Im guessing your probably aware that my state (Queensland) has undertaken a change in its planning legislation in recent years. The blurb supporting the change was to move from a proscriptive planning system to one that was focussed upon performance (outcomes). Essentially that means the dumping of the theory behind zones - only allowed to undertake the prescribed use and level as dictated by the zone (it didnt matter how you undertook development for the the use - ie a residential zone allowed a single dwelling unit, up to two stories, set back six metres and allowing vehicle parking on site of 2.5 cars per dwelling unit.)
Under the performance based system no use was prohibited as long as you could demonstrate that it achieved the planning outcomes for the area (this is a very simplified description - outcomes are couched in acceptable solutions, performance criteria, development codes etc).
The new system seems to be generating (in my opinion at least) a polarisation of planning personalities ie those planners focussed upon the detail of codes and performance criteria and those planners focussed upon the impacts and outcomes of develoment.
The question I have is
Is there anyone else who thinks that there are two distinct cadres within planning practice.

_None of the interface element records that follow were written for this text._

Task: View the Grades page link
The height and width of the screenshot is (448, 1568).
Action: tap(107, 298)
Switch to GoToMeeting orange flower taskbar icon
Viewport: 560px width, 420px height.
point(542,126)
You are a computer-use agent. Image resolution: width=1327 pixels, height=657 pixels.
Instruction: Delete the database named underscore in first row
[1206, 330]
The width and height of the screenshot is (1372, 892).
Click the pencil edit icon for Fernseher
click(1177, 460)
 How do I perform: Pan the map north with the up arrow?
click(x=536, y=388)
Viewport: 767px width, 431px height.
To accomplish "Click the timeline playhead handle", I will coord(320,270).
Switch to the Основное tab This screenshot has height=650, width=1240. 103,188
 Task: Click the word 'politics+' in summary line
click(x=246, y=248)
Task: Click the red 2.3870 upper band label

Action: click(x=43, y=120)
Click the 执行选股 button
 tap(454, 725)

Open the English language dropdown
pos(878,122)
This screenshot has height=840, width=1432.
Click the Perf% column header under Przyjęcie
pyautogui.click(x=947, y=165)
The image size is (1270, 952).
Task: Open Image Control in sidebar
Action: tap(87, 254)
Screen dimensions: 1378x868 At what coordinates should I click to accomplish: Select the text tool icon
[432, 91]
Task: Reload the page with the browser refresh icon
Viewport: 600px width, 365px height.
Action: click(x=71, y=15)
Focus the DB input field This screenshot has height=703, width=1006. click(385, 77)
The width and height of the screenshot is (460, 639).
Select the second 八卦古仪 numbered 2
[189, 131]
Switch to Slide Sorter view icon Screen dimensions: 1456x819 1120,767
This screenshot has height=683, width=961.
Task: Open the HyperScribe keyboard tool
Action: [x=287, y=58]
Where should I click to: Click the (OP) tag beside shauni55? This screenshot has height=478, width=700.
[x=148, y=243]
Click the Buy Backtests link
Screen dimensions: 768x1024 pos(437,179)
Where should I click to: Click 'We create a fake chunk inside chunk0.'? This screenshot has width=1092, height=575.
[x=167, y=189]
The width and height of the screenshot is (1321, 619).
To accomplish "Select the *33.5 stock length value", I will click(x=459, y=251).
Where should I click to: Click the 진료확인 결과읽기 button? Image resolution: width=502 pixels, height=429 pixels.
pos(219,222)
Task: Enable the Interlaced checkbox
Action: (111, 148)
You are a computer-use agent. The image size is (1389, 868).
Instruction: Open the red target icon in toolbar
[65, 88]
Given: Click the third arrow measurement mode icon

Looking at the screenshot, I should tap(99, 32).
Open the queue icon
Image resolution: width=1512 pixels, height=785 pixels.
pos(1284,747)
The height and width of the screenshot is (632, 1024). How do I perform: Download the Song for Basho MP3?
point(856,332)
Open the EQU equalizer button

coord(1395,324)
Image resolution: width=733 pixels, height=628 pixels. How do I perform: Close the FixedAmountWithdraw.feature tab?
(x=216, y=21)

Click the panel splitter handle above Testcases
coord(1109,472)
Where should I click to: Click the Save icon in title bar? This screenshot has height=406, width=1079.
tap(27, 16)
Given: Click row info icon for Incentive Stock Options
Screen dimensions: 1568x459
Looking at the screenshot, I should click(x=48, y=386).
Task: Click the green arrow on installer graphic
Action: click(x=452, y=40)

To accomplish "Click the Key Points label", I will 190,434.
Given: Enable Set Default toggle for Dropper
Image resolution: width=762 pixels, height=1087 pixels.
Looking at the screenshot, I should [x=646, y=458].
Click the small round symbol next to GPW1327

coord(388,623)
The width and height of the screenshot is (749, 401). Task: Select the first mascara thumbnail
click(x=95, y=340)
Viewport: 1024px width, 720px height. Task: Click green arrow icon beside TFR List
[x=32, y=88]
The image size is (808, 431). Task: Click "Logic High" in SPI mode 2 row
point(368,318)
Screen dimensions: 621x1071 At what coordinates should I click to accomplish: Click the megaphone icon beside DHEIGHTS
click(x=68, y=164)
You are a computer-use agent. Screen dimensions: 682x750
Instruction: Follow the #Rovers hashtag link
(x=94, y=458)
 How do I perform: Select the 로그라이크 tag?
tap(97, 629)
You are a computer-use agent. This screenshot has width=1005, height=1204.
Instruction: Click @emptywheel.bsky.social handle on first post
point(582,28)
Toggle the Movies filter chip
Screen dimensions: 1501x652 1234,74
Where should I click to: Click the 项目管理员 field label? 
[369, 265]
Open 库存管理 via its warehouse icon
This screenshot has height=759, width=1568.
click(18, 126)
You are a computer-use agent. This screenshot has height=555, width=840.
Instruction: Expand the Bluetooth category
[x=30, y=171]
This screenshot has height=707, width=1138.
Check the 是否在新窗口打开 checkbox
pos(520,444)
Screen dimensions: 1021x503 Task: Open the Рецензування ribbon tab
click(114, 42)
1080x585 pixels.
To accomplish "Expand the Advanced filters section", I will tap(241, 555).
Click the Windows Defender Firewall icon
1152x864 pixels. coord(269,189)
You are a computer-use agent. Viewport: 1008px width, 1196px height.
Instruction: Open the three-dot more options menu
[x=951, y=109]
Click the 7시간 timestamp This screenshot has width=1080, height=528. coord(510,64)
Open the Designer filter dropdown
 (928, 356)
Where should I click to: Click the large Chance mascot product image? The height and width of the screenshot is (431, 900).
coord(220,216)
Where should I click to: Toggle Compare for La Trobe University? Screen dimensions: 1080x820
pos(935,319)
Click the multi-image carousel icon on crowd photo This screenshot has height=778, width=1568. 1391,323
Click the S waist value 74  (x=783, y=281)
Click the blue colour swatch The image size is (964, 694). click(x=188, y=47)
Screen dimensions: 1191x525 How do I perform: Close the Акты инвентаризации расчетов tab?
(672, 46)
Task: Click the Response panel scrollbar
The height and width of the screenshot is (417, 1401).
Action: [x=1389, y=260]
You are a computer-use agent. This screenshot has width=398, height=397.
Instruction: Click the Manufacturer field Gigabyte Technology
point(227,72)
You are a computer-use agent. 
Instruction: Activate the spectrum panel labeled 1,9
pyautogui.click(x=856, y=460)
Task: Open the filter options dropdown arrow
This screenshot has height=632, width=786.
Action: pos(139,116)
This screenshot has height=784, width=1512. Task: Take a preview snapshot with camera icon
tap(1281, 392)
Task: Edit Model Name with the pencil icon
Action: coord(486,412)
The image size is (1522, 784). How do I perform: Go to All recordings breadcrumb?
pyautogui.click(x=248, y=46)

This issue has been bugging me more as I have recently moved from consultancy to local government.
I have heard and attended many lectures on planning types and understand the advocacy role of planners, the development role and the protectionist roles and how those roles interact, are not discrete etc. But it seems to me (at least in Queensland) that there are now distinct types of planner - those who work for the "big picture" or try to achieve a larger vision or outcome and those who focus on regulatory detail and what cannot be done.
Also to my great surprise, it is not neccessarily the outcome focussed planners who reside in consultancy.
I suppose its the old "glass half full" analogy.